Am I On Track To Meet My Financial Goals?

Since 2012 I’ve managed to pear down my life to something fairly simple, compared to what it used to be. I live in Portland, bike and walk everywhere, I have no debt, I cook most of my meals and my entertainment consists of bouldering and socializing with friends.

In this post I want to review my financial goals, which ties in with my life-goals. How much do I want to save? What’s my plan with my career? Am I living the lifestyle I want to live? Is there enough redundancy in my financial plan to ensure high likelihood of success? Am I staying true to my morals?

My work is slowly getting more manageable as well. I’m not a full-time sort of guy anymore, it wasn’t easy to make the transition but I’ve managed. In the average week I do 25 hours of income-generating work.

My overhead went from something absurd to <$1,500/month. To sustain this I need about $300k invested on Wall Street. By selling appreciated funds and spending the dividends I could live off that $300k indefinitely, assuming the market will behave as it has for the past few decades.

My Personal Financial Statement

I wrote my initial draft of my personal financial statement a few years back and I like to visit it regularly, especially when making new financial decisions. It’s important to have a personal financial statement because as life gets more complicated and stressful it’s easy to veer off track, a personal statement keeps you in check.

Overall I’ve done well sticking to it. My statement reads “don’t quit working full-time until I’ve saved at least $1 million in investments”. Cute. I’ve since grown a bit, my definition of financial independence is no longer dependent on a dollar amount but a sum of investments, assets, skills and savings.

Minimizing Expenses

I realized just a year ago that cutting expenses is far more powerful than increasing earnings. I also learned that trying to save a ton of money is the hard way of reaching financial independence, generating steady income is much smarter and easier.

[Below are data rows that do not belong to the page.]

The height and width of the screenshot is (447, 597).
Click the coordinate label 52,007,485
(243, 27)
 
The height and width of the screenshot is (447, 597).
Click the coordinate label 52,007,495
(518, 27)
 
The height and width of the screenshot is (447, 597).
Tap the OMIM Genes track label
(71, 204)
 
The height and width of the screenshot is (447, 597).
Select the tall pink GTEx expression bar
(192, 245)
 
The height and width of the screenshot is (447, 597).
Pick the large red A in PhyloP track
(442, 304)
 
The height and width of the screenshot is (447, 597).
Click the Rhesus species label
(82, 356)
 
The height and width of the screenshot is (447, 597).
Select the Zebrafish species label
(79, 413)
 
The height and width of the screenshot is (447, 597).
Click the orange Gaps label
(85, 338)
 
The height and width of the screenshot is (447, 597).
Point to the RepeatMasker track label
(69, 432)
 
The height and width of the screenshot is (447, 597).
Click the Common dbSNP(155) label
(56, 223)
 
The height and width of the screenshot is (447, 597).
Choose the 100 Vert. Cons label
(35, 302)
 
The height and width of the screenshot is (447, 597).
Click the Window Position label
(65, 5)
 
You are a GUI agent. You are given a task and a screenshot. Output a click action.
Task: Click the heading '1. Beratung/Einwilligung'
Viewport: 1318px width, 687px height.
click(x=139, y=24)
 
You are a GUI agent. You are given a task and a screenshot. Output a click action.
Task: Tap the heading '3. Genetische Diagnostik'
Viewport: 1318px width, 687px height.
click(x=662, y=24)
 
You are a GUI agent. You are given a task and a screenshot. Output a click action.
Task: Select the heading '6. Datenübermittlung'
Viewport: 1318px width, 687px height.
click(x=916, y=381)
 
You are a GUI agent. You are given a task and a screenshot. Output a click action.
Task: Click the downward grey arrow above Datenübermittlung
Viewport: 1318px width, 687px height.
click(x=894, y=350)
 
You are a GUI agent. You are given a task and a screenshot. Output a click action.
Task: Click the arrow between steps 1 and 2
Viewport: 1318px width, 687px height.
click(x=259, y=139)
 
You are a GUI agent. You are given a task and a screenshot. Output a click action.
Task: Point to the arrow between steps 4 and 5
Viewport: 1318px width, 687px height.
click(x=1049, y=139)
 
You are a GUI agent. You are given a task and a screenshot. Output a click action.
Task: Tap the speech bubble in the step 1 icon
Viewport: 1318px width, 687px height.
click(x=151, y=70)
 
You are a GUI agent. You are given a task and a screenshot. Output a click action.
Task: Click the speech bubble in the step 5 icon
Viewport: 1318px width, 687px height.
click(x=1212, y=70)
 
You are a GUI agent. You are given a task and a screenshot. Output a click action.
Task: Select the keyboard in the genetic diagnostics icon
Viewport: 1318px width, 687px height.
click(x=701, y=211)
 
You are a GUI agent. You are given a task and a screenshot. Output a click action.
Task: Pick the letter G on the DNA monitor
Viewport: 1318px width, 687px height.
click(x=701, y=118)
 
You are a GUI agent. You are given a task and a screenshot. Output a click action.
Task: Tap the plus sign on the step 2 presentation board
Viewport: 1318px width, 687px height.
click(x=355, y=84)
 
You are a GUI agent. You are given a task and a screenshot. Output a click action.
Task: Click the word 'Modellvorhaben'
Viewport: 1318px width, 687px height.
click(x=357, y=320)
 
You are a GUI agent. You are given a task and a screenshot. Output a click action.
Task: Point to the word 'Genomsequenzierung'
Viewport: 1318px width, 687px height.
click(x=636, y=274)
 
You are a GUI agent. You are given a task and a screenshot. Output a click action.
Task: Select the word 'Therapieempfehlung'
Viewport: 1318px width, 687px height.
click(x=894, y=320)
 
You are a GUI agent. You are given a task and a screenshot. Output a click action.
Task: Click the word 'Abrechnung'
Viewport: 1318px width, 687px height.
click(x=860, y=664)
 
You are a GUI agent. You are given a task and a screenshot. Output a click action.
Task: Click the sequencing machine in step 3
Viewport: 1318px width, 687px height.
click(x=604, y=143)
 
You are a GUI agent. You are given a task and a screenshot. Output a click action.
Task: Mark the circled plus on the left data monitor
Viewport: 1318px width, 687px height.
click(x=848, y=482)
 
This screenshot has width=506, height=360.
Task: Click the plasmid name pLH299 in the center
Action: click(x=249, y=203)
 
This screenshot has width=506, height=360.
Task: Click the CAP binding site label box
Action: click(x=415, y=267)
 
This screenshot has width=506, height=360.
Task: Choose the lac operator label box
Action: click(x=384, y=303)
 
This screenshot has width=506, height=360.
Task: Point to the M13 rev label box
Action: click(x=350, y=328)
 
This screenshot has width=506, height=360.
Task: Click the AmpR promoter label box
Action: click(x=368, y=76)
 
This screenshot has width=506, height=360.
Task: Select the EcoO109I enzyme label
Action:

I am down to somewhere around $900-1,100 per month of base expenses. My actual expenses are closer to $3,000 per month which is quite a lot for a single person but 2016 was a very busy year, I worked a lot of hours and the majority of my expenses were for sake of convenience. 

Looking towards 2017, I think I can get my expenses closer to $2,000/month. I’m hoping to end up with around $25k for the year, which should be achievable as long as I don’t work like mad-man, thereby creating more unnecessary expenses.

Working

I’m really excited about all the different projects which I’m pursuing. There are so many that I have to make a list every day. Here is what I’m working on:

  • Writing for this blog
  • Writing for different websites
  • Learning about alternative investments (more to come on this)
  • Looking for my first real estate income property
  • Applying for new interesting jobs/gigs
  • Active on Remedy, JustAnswerFigure1, HealthTap, Reddit, Project Inside-Out
  • Volunteering

I will likely continue to put in about 20 hours a week of income-generating work. It will definitely be enough to pay for my overhead. More importantly, it will give me some seed capital to get some of these project off the ground.

Saving & Investments

Here is the plan, I will flex my brain for the next 1-2 years and build some income-generating vehicles, not sure exactly what they will be. It might be a brick & mortar business, real estate, an online business, or intellectual property.

If this plan fails then I will go back to my index fund strategy, involving saving enough money in order to generate a set amount of passive income. This concept is fairly popular and most of us know about it by now.

For the index fund strategy I only need about $300k invested, depending on what I’m going to be doing with my cash over these next 1-2 years, it wouldn’t be hard for me to save this amount, thankfully we are fairly well compensated as doctors.

 

Do you have a personal financial statement?
What are your financial goals for the next 1-2 years, the next 5 and the next 10 years?